The following tutorial outlines the design of a simple key logger implementation using a kernel filter driver. Although the key logger itself is only proof-of-concept and lacks the functionality of a useful attack tool, it presents filter drivers as a potentially useful (and underutilized) rootkit hooking technique while demonstrating a few of the basic programming challenges that distinguish kernel design from user land development. The filter is based on the method shown in the ctrl2cap program at sysinternals.com.

If you’ve written a kernel driver before you already know that the drivers for each of the system’s hardware devices are layered into a hierarchal “device stack” and that a hardware device may have one or more drivers associated with it. Filter drivers are a special kind of driver that can be transparently inserted on top of or in between existing drivers in the stack. The key word, of course, is “transparently” because the surrounding drivers are unaware of the filter driver’s existence. The filter may be used to add functionality
to an existing lower level driver, hide or modify data being sent to an upper level driver, or to stealthily intercept data. Clearly, the application of filters to rootkit development falls into this latter category and the possibilities range from simple key loggers to complex network and file system filters.

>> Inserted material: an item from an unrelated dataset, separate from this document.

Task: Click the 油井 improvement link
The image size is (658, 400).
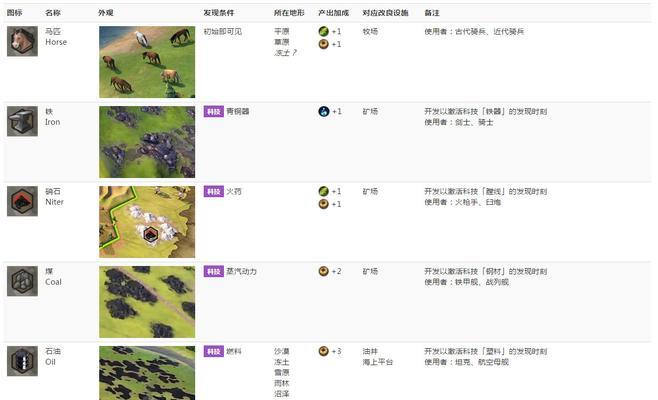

【Installing The Keyboard Filter】

Installation of the filter is performed in the Driver Entry procedure and just like any other driver, one of the first steps is to fill in the IRP dispatch table. Filter drivers must support the same set of IRP_MJ_XXX requests as the underlying driver it is attached to. If we think of a filter driver as a sort of IRP net, this makes a sense. The net must have holes of the same size and position (i.e. same IRP_MJ_XXX slots filled in) for the lower driver to properly receive all of the IRP request types it supports. The easiest way to accomplish this is to expose a dispatch routine for every slot in the Major Function table of the filter driver object. If the filter is not interested in some of the IRPs, it simply provides a generic routine that passes them down to the next driver in the stack. A separate routine is provided for the IRPs the filter is interested in inspecting or modifying. In the case of our keyboard filter, we are only interested in inspecting the “read” IRPs. Similarly, the filter driver should set the same flags as the underlying device it is attaching to.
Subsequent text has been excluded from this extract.